In discussing the arguments of All West for setting aside the default, the District Court stated:

“The affidavit of Mrs. Edwards and her testimony introduced at oral argument upon Defendant’s motion establish a factual situation of financial hardship on the part of the Defendant. As a practical matter, Defendant applied its limited funds to the unexpected re*236pairs needed for one of its trucks rather than pay the costs and fee retainer requested by its counsel.

“Failure by a client to pay its attorney does not constitute excusable neglect by a party within the meaning of Rule 60(b). Neither does failure of an attorney to file an appearance because he has not been paid constitute excusable neglect by an attorney within said rule if, in fact, the attorney agreed to timely file an appearance.

“In either event, the Defendant has presented the Court no authority to support a finding of excusable neglect sufficient to set aside the Default Judgment merely because the Defendant failed to pay the advance costs and fee retainer requested by the attorney as a consequence of which no appearance was filed before default was entered.

“The Court suggests that the Defendant has not cited any such authority in support of its motion because there is no such authority nor should there be any. The Defendant has wholly failed to satisfy any of the requirements of Rule 60(b), and its motion to set aside the Default Judgment of February 9, 1988 is denied.”

The above discussion indicates that the District Court was not convinced that there was excusable neglect.

The test to determine whether the neglect is excusable and sufficient to set aside a default is:

“. . . whether the reasons given for the neglect are such that reasonable minds might differ in their conclusions concerning excusable neglect. If so, doubt should be resolved in favor of a trial on the merits.”

United States Rubber Co. v. Community Gas & Oil Co. (1961), 139 Mont. 36, 39, 359 P2d 375, 376.

Griffin, 710 P.2d at 1338.

Here, the actions of both Betty Edwards and her attorney may be said to have contributed to the entry of the default. All West’s attorney should have been aware of the need to act quickly, as there were only a few days left to answer the complaint when he first saw it in his office. The general rule is that neglect of an attorney is attributable to the client. Lords v. Newman (1984), 212 Mont. 359, 367-68, 688 P.2d 290, 295. In Lords, an exception to that general rule was recognized for cases in which the defaulting party experienced total abandonment by its attorney. That is not the case here.

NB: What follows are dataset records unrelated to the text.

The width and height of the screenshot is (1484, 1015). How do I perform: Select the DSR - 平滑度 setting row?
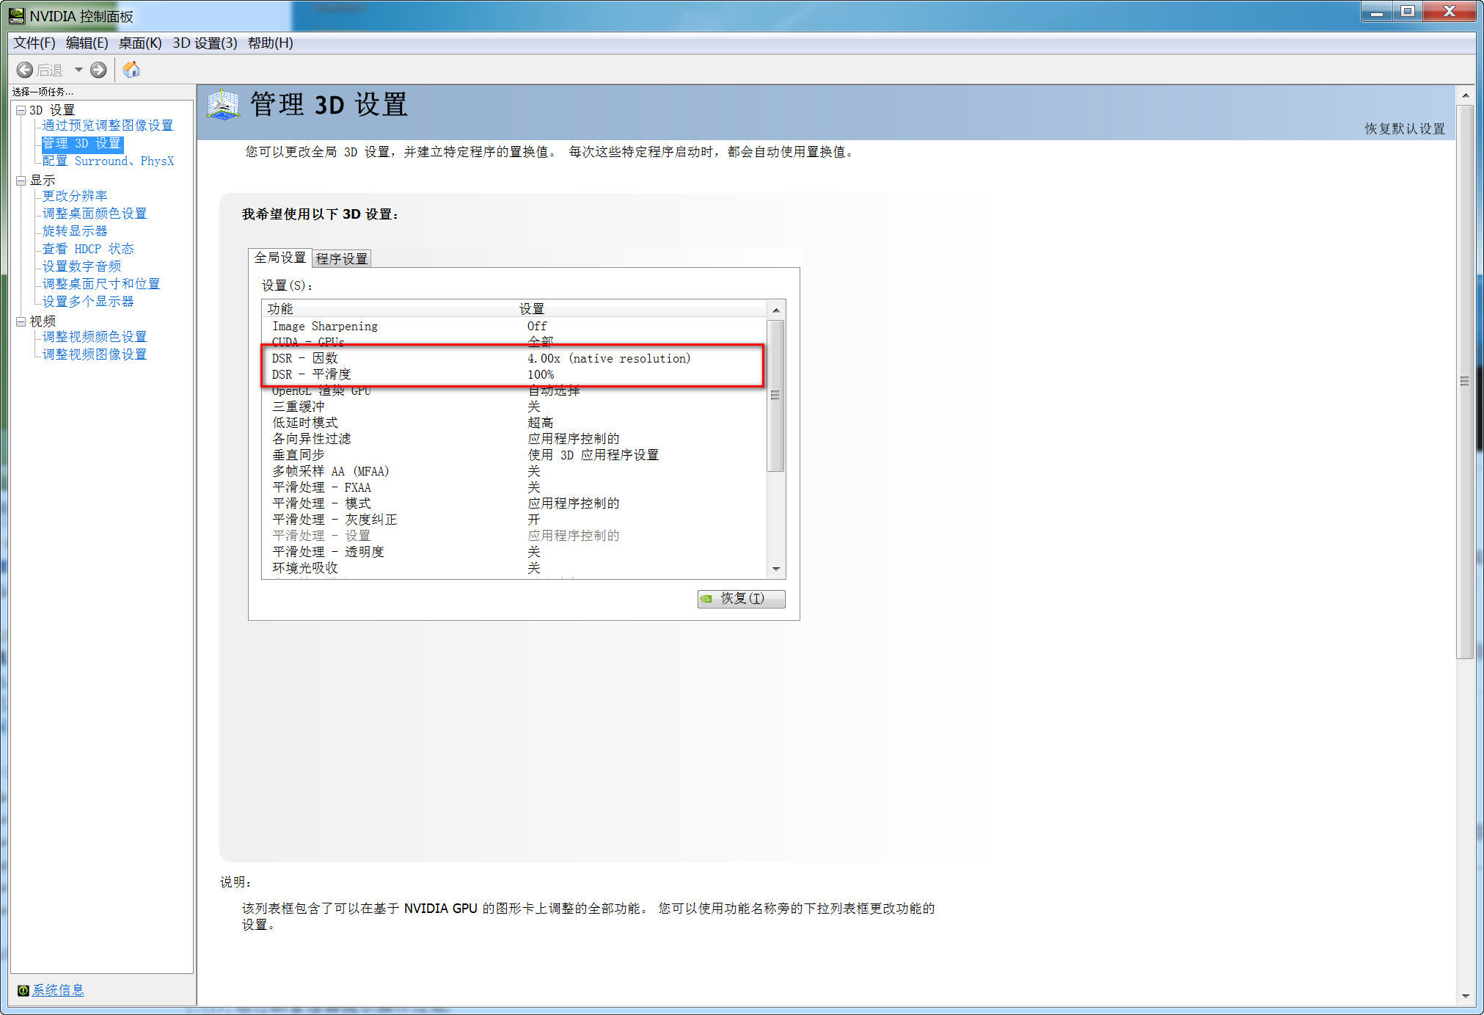click(x=311, y=374)
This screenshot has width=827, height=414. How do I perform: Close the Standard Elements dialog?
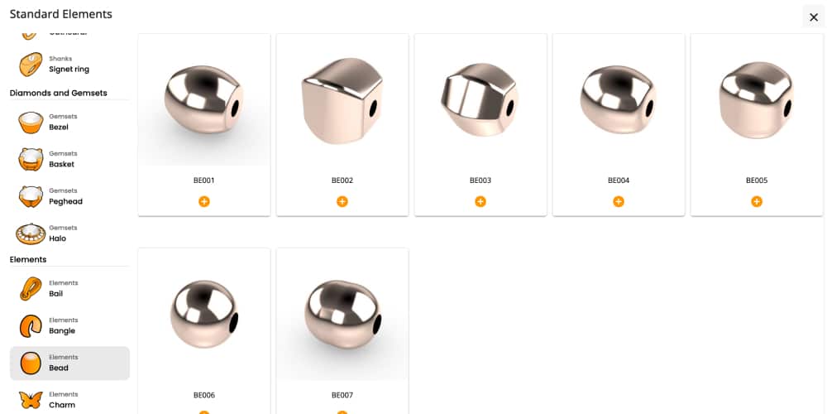(813, 17)
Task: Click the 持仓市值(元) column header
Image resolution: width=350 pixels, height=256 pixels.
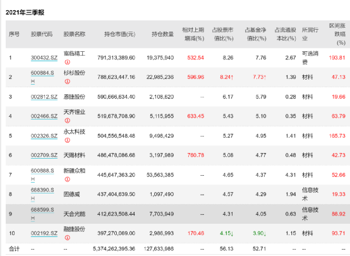Action: pyautogui.click(x=119, y=34)
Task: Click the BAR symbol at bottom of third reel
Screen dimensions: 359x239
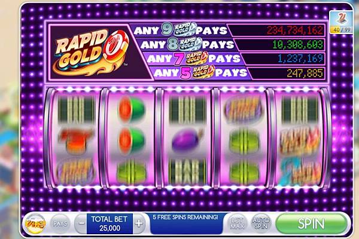Action: tap(187, 172)
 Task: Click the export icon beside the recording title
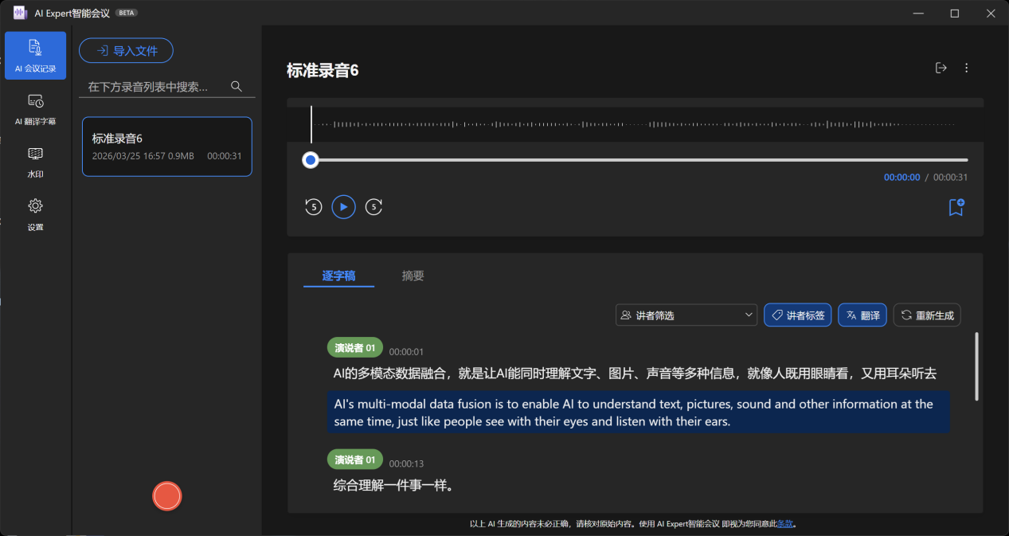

This Court has held that failure to appear to defend an action due to forgetfulness, the press of other business, or inattention to mail do not establish excusable neglect. Siewing, 736 P.2d at 122. *237All West’s reasons for failing to respond are similar to the reasons listed in Slewing. The situation in this case is a far cry from Kootenai, in which excusable neglect was found when there were six days between service of process and entry of the default judgment, and where the defaulting party submitted an affidavit stating that he mistakenly believed that he needn’t appear in the action until another party was served. Here, 25 days elapsed between the time Betty Edwards was served with process and the entry of default judgment. The summons served upon her stated that if the complaint was not answered within 20 days, judgment would be taken against All West by default. All West chose to apply its limited fund to the repair of a truck rather than to defense of this action. All West made no further attempt to get legal representation or otherwise respond to the summons. We conclude that the District Court did not abuse its discretion in refusing to find that the reasons given for All West’s failure to act constituted excusable neglect.

Affirmed.

MR. CHIEF JUSTICE TURNAGE and MR. JUSTICES HARRISON and GULBRANDSON concur.